On en profite un max, on pose même pour les photographes afin d immortaliser cet instant riche en émotions. Nous dévalons la pente en direction de Bonatti avec une petite foulée, il y a beaucoup de monde qui nous prend en photo. On a même la surprise de voir Romain et Marie de chez WAA et cela nous touche vraiment de voir la waamille ici. Ils en profitent pour faire quelques vidéos et clichés. Un petit stop au refuge de Bonatti et c’est reparti pour Bertone. La route est un peu plus longue voire interminable, mais nous meublons notre temps en rigolant. On commence à voir des dinosaures à la place des arbres, Antoine est inquiet avec son ventre, il a l’impression qu’il va exploser, il a même la vue qui baisse, alors je lui dis : « Lève les yeux » !!!. Enfin Bertone, ça sent l’écurie, je demande discrètement à la patronne où se trouve l’ascenseur. Elle me regarde d un air bizarre. « Oui, celui pour descendre mon copain à Courmayeur car il est pas bien ! ». Elle se met à rigoler et me dit qu’elle va appeler 2 hélicoptères pour les 2 VIP iiiiii Trève de plaisanterie, il faut repartir vite. Nous descendons en trottinant et toujours en se marrant on commence à se rendre compte que c’est énorme ce que nous accomplissons.

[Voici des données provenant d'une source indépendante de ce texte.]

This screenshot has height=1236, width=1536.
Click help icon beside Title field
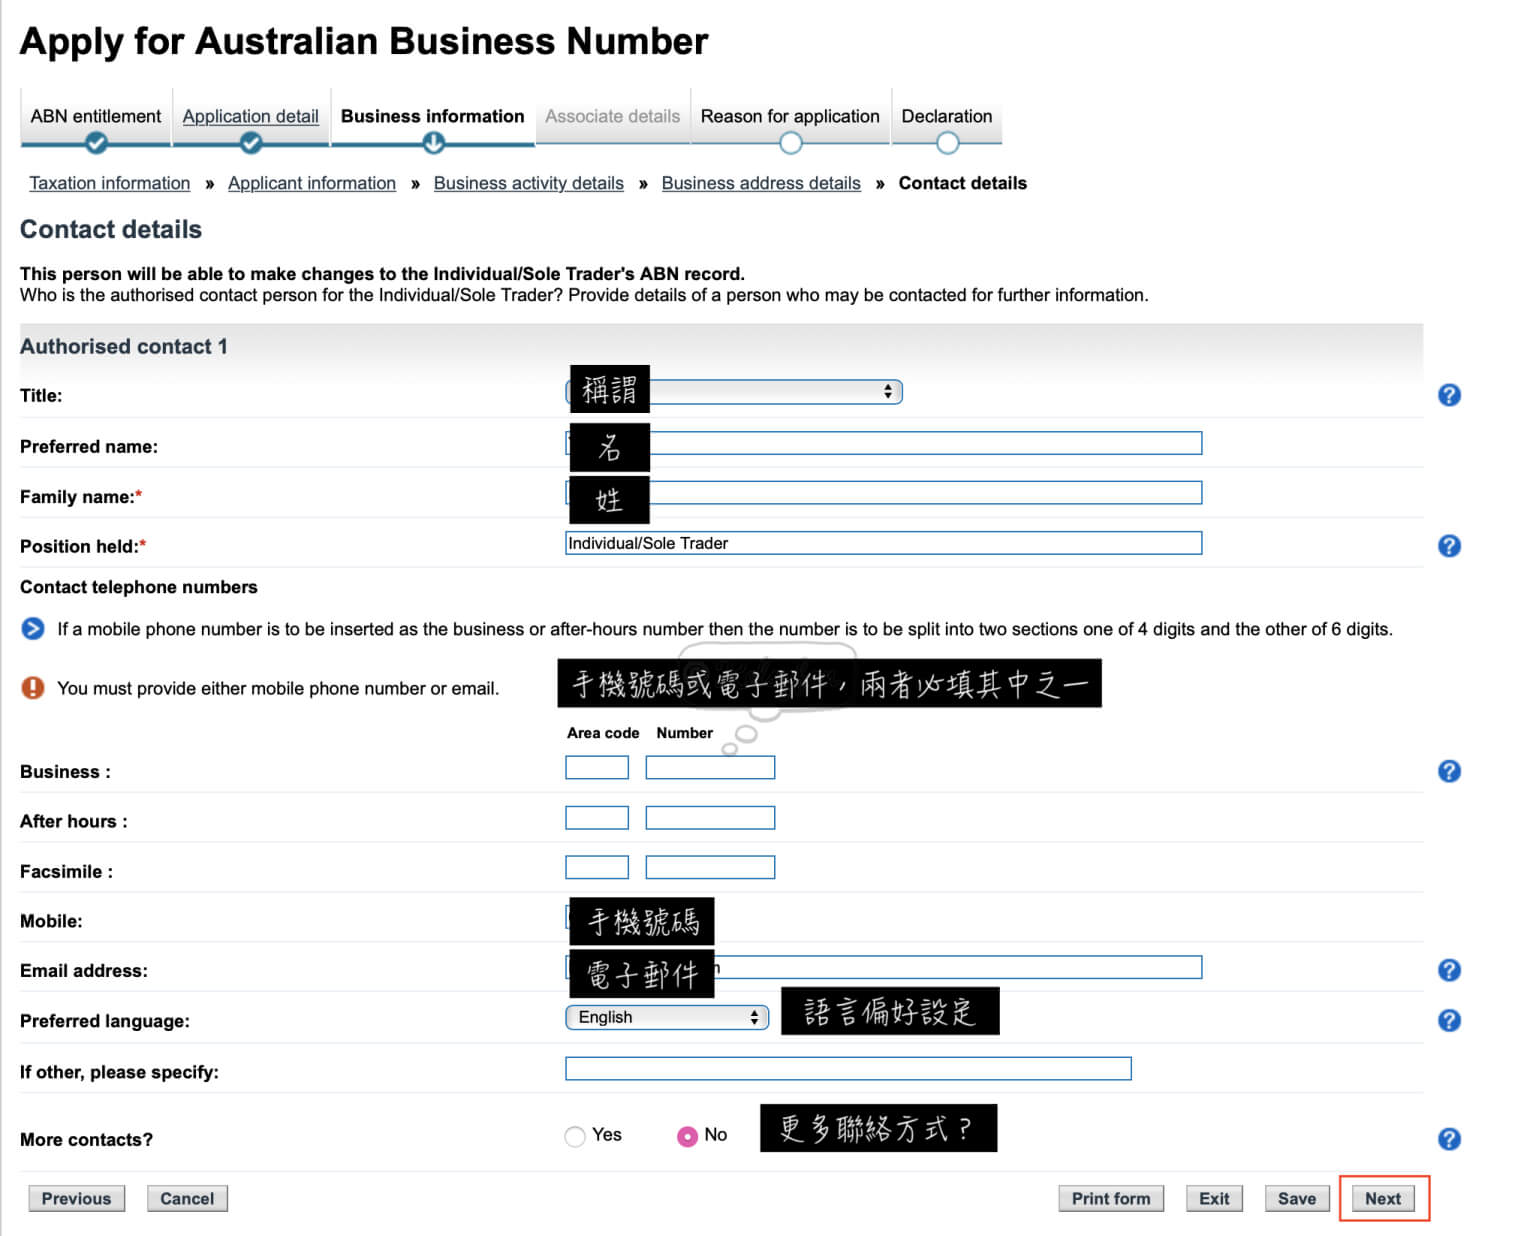point(1448,395)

Courmayeur est en vue, nous attaquons le goudron avec nos compagnons Stefano, Luca de la radio et les bambini traileurs du village, c’est trop beau, c’est trop bon, on a envie que cela dure encore un peu, alors on prend notre temps pour savourer les derniers instants. Nous voilà à l’église, des frissons s’emparent de nos corps, on est portés par la foule. Je prends la main de mon ami Antoine et les bras en l’air nous dégustons ces derniers mètres. Enfin nous franchissons cette ligne d’arrivée bien méritée. Merci merci à Antoine, à la population, aux bénévoles, aux organisateurs, à mes waamis, la waamille, à Marco et à tous ceux qui nous ont encouragés. Merci de m’avoir fait rêver pendant 79 h. 

Et un grand merci à Cyr, je sais que tu n’es pas présent à Courmayeur, mais que tu as des larmes de bonheur en nous voyant porter haut et fort les couleurs de WAA. Nous n’avons même pas fait exprès de former un W avec nos bras sur la ligne d’arrivée !...

 
Expérience à renouveler, si les organisateurs m’autorisent à reprendre le départ en 2015 car j’ai dit à voix haute ce que les gens pensent à voix basse. Je serai là et encore plus déterminé pour montrer que l’on a pas besoin de tricher pour être honoré. Encore un grand merci au Président de Région et au peuple valdotain.